These examples demonstrate the technical aspects of Reddit’s infrastructure and cultural sentiment, how information circulates and how content can be controlled. Reddit has a history of controversy and seems to be an intermediary space between mainstream media sites and the darker corners of the web such as 4chan (thehill.com; Malmgren, 2017). But it is important to understand how events similar to these occur on Reddit, and what functionalities are vulnerable to exploitation. How does Reddit’s ranking algorithms, technical nature, and culture contribute and influence the way information is shared? This leads me into the next aspect of this thesis: the role of computation and automation (i.e. bots).

1.2.2 Bots

In order to begin exploring the operationalization of bots in digital spaces, a distinction should be made here about what bots are, what they do, what they are capable of, and where they are placed in the discussion over social media, misinformation, automation, data, and networked activity. Bots are capable of performing infrastructural tasks. These functional bots are helpful in their imaginings Some of the ways in which bots are used include scraping, crawling or cleaning websites, capturing and performing web analytics, assisting in customer services (Geiger, 2014), assisting in data research and many other administrative tasks. But in their utile capacities and given the right environment, their abuse seems to almost inevitably follow, especially in cultures where the hacking of systems is a pillar of that culture.

This is where the notion of harmful or malicious bots can begin to be explored within the context of Reddit. The use of automated systems on social networking sites seem to be responsible for purposeful swaying, manipulating, guiding, drowning, or altering the public discourse of political elections online (Woolley, 2017). Even functional bots have been seen erring on the side of spreading

(10)

misinformation during the Boston Marathon Bombing (Cassa et al, 2013) Those bots were considered benign and were more a product of a faulty architecture, spreading false information about suspects. Similarly, Twitter’s experimental chatbot, Tay, after digesting a corpus of tweets from other users, began tweeting hateful, racist, misogynistic, pro-Hitler content (Neff and Nagy, 2016). The more deliberate bot which attempts to hide its identity in order to astroturf, and present itself as contributing to a normative discussion. Social Bots are by definition deceptive, seeming human while in actuality being automated (Ferrara et al., 2014, Boshmaf, 2011). When Social Bots take on a specifically political sentiment they are considered to be political bots. Political bots have been seen to populate online spaces with partizan ideologies governing what kinds of things they post (Howard and Woolley, 2016). Numerous investigation and research into the influence political bots in the wake of the U.S. Presidential election have been undertaken to gauge the extent with which their environments were infiltrated, as well in other countries around the world (Forelle et al., 2017; Howard et al., 2017 Schafter et al., 2017, Wooley, 2017).

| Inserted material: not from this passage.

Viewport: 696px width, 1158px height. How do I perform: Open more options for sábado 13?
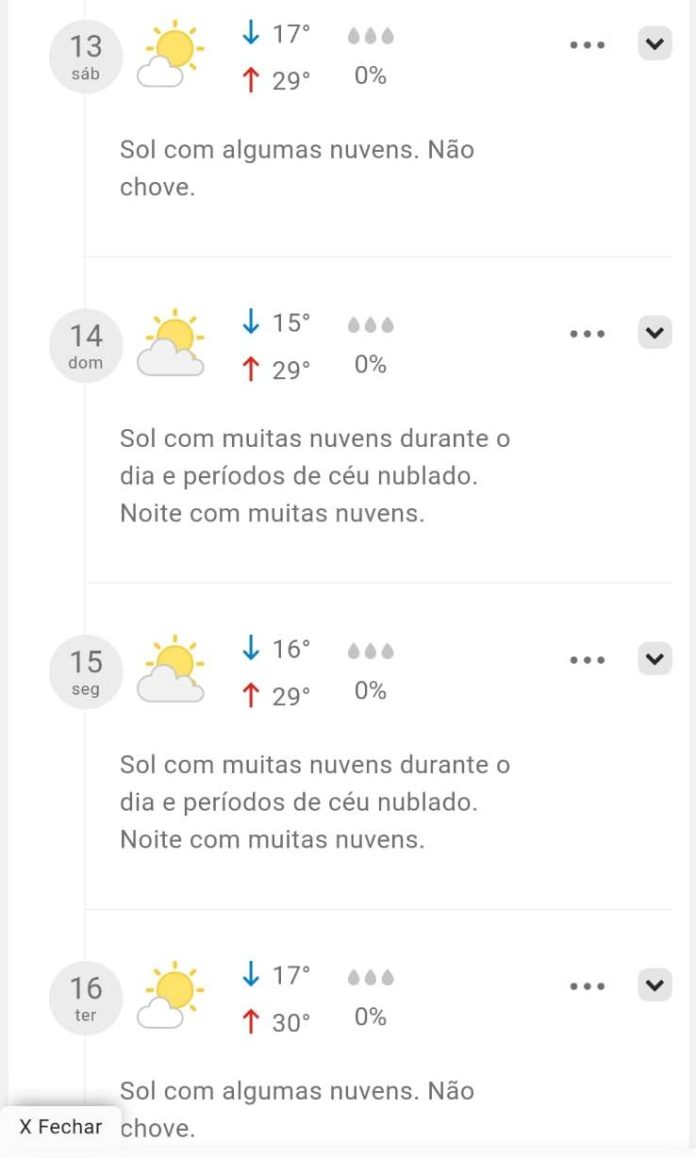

Bots are not just capable of circulating misinformation, but are also capable of reinforcing cultural sentiments. In what Lawrence Lessig refers to in his book Code and Other Laws of

Cyperspace, the code acts as an infrastructure that has the ability to enforce social normative and

governmental rules that is omnipresent, omnitemporal, and automated (Lessig, 1999). Because an automated process can run indefinitely, their presence can allow for a normative discourse to emerge that is encouraged by that process. We will see examples of this in a later chapter on /r/The_Donald.

1.3 Outline

The following chapters and sections of this thesis will review some of the classifications and methodologies of bot research, namely: functional bots, harmful bots, social bots, political bots, and sockpuppets. This chapter on bot research is informed by publications from accredited academic institutions. The sites of investigation where bots are present in include Wikipedia, Twitter, Facebook, and Reddit. The section on sockpuppets will elaborate on SEO strategies and involve various social media accounts which are operated by humans, but where activity is bought and sold.

(11)

The following chapter will present background and history on Reddit as well as its

infrastructure. This will include aspects of Reddit’s site specificity, content policies, and controversial events. Specifically, research regarding Gamergate, The Fappening, and /r/The_Donald will be presented. Another section involving an ethnographic studying on the requesting and creation of bots will be presented

Reddit is considered to have a high degree of internal governance, and has produced non-accredited research regarding bots on the site. Reddit has also released its 2017 Transparency Report where it documents many suspicious accounts and the subreddits they were seen most active in.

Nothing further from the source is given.